Не дочитав СМС, я вскочил из-за стола и направился к шкафу за пальто. Накинув его на плечи и не застегивая, я выбежал на улицу и, написав пару строк начальнику, вызвал такси. Когда машина подъехала, я хлопнул дверью и выпалил адрес.
Дорога казалась бесконечной. Светофоры меняли цвета с мучительной медлительностью, а дворники размазывали капли дождя по стеклу, создавая сюрреалистические узоры. Мысль о том, что Мира теперь тоже стала частью этого кошмара, грызла меня изнутри.
По дороге я проезжал мимо главного офиса «ГигаКванта» — огромного футуристического здания из стекла и стали, блестевшего даже в пасмурный день, словно оно генерировало собственный свет. Над входом красовалась громадная голограмма, рекламирующая новую систему ИИ: «БУДУЩЕЕ ЗДЕСЬ. ЗАВТРА НАЧИНАЕТСЯ СЕГОДНЯ». Я невольно сжал кулаки, представляя, какие тайны скрывались за этими сверкающими стенами. И какую цену платило человечество за этот «прогресс».
Меня поразила мысль: а что, если здание не было реальным центром операций? Что, если настоящий «ГигаКвант» находился там, в том параллельном измерении, в том месте, куда уходило наше сознание во время «застываний»? Может быть, роскошное здание в центре города было лишь фасадом, прикрытием для операций, происходящих в иной реальности?
Три стука в дверь. Дверь открылась. Я посмотрел в лицо Мире — она стояла бледная и испуганная.
— Как давно? — выпалил я.
— Пару недель…
— Почему молчала?
— А что мы можем сделать?
В ее голосе звучала та же обреченность, с которой врачи говорили «Живи как можешь» мне и тысячам других пациентов.

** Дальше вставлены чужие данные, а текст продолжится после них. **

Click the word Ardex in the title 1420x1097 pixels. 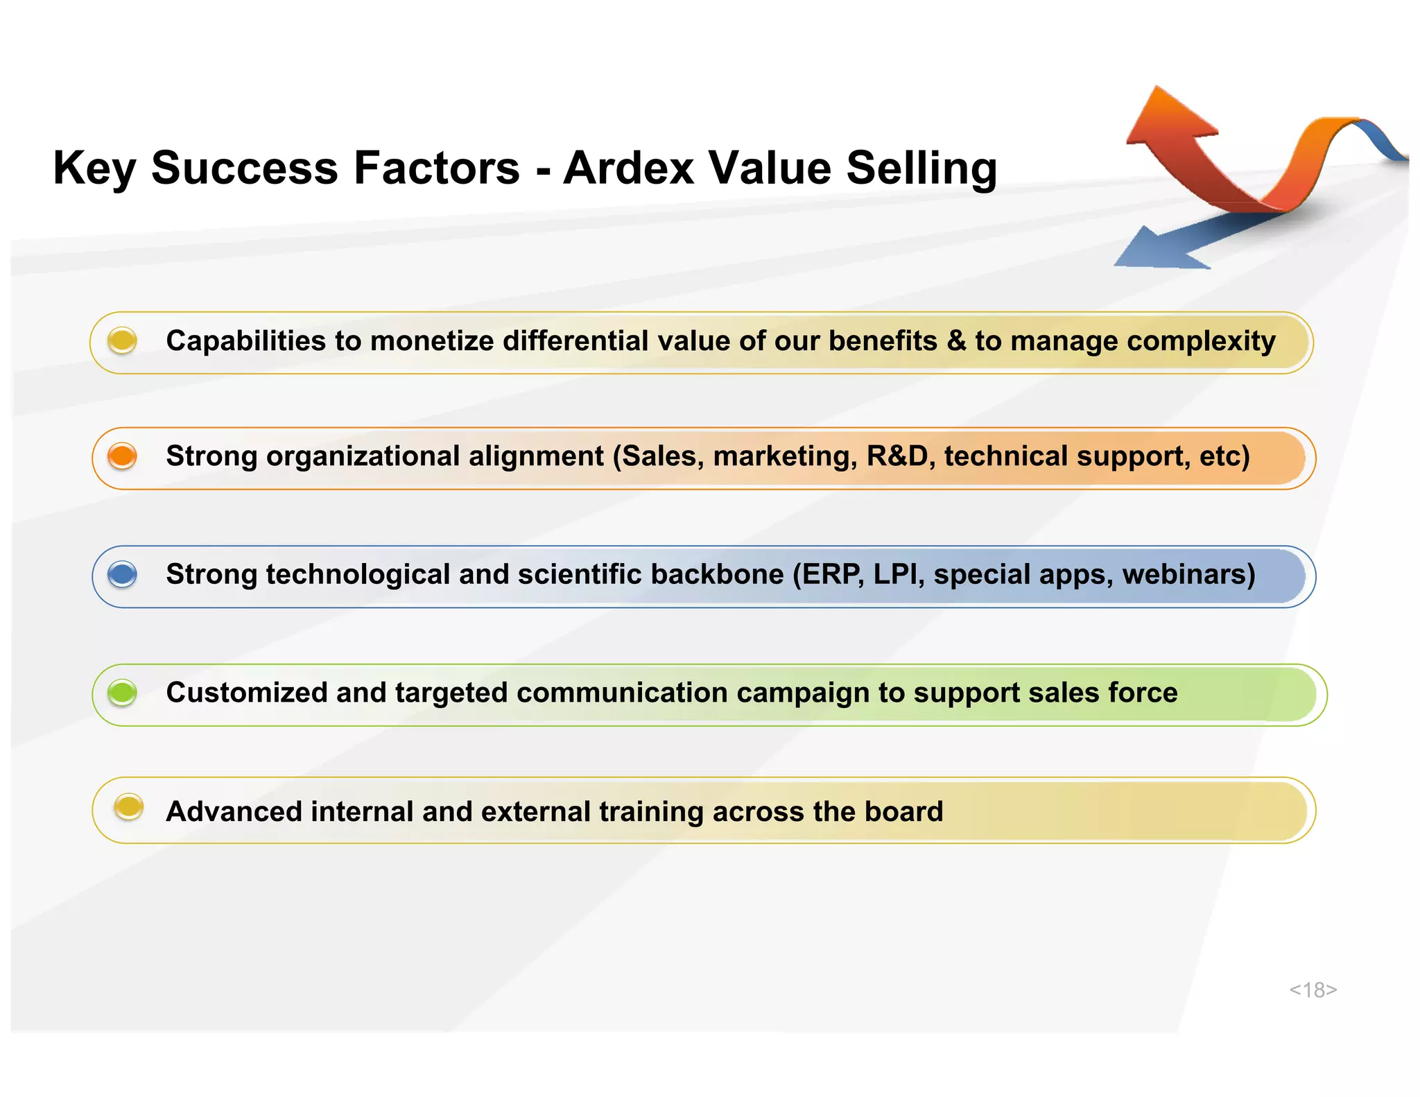[x=628, y=169]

Я внимательно всмотрелся в неё. Она выглядела осунувшейся, под глазами залегли тени. Но что-то еще изменилось в ней — во взгляде появилась новая глубина, словно она заглянула в бездну и бездна заглянула в неё. Я узнавал этот взгляд, видел его в зеркале каждое утро с тех пор, как начал «видеть».

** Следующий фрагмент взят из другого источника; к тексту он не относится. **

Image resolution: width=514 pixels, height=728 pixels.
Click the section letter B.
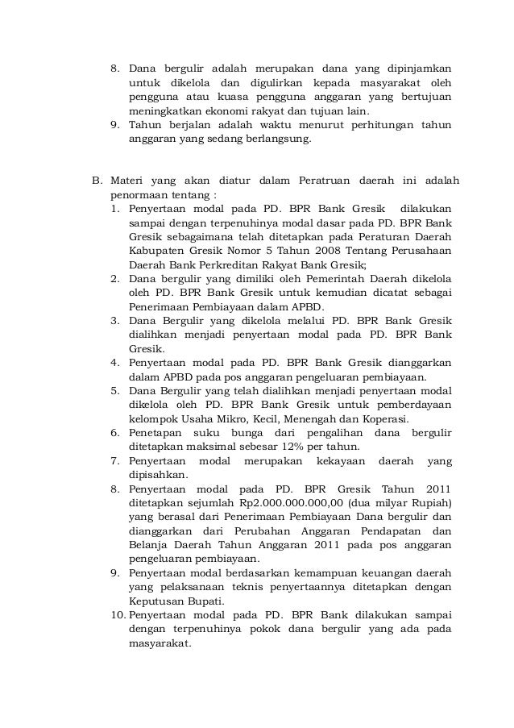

Я вошел и начал ходить взад и вперед, пытаясь свыкнуться с мыслью, что и Мира теперь стала частью «Паралича времени».
— Черт! — выпалил я и стукнул кулаком о шкафную дверь.
Мира испуганно посмотрела на меня, съёжившись в комок.

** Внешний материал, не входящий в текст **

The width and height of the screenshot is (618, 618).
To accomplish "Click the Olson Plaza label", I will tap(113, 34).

— Все хорошо, — попытался успокоить ее я, хотя сам был на грани нервного срыва. Я обнял ее, чувствуя, как она вздрагивает в моих руках.
— Мне страшно, — прошептала она. — Каждый раз, когда я застываю, мне кажется, что я уже не вернусь. Что однажды останусь там… где бы это «там» ни было.
— Я знаю, — сказал я тихо. — Я тоже там бываю.
Она отстранилась и посмотрела мне в глаза с выражением удивления и недоверия.
— Что ты имеешь в виду?
— Ты видишь что-то во время «застываний»? — спросил я, внимательно наблюдая за её реакцией.
Она заколебалась, словно боясь признаться.
— Иногда… мне кажется, что я вижу сны. Странные сны, Рик. Горы, снег, много людей вокруг… и что-то в небе. Что-то огромное и пугающее.
Мое сердце забилось чаще. Она видела то же, что и я. Это было не субъективное восприятие, не галлюцинация. Это было реально.
Я глубоко вздохнул. Настало время рассказать хоть кому-то о том, что я видел и что узнал.
— Мира, ты не поверишь…, но я знаю, куда уходит наше сознание во время «застывания». И это связано с новой системой ИИ, о которой сейчас трубят все новости.
Мы сели на диван, и я начал рассказывать ей все с самого начала — о горах, о сфере, о человеке в плаще, о кубах и о страшной догадке, которая постепенно формировалась в моем сознании.
— Что-то происходит с нами во время этих… застываний, — закончил я, понизив голос. — Мне кажется, мы оказываемся где-то… в другом месте. И кто-то использует нас.
— Но кто? И зачем? — спросила Мира, и в ее взгляде читалось сомнение.